EXERCISE DATA:
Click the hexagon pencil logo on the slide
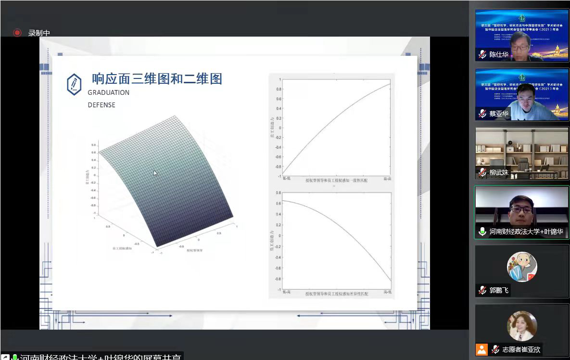This screenshot has width=570, height=360. click(x=74, y=84)
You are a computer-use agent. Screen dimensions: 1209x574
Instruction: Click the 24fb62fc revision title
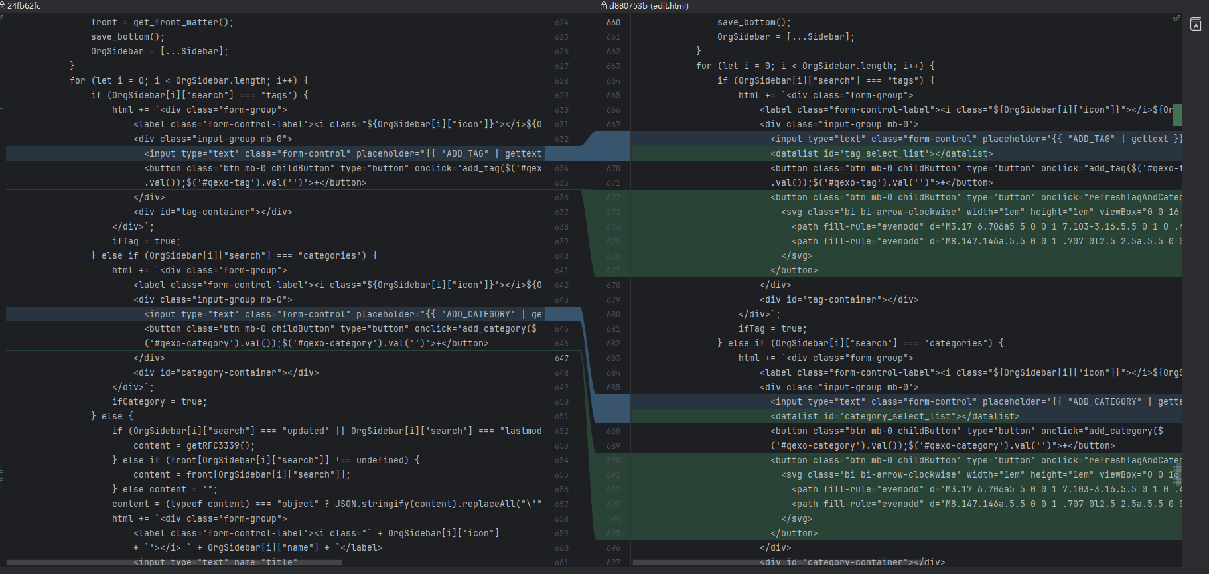(x=24, y=5)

YOUR TASK:
The entries above are to be reproduced exactly, with the pictures dropped.

WRITTEN SOLUTION:
Click the hexagon pencil logo on the slide
This screenshot has width=570, height=360. click(x=74, y=84)
You are a computer-use agent. Screen dimensions: 1209x574
Instruction: Click the 24fb62fc revision title
(x=24, y=5)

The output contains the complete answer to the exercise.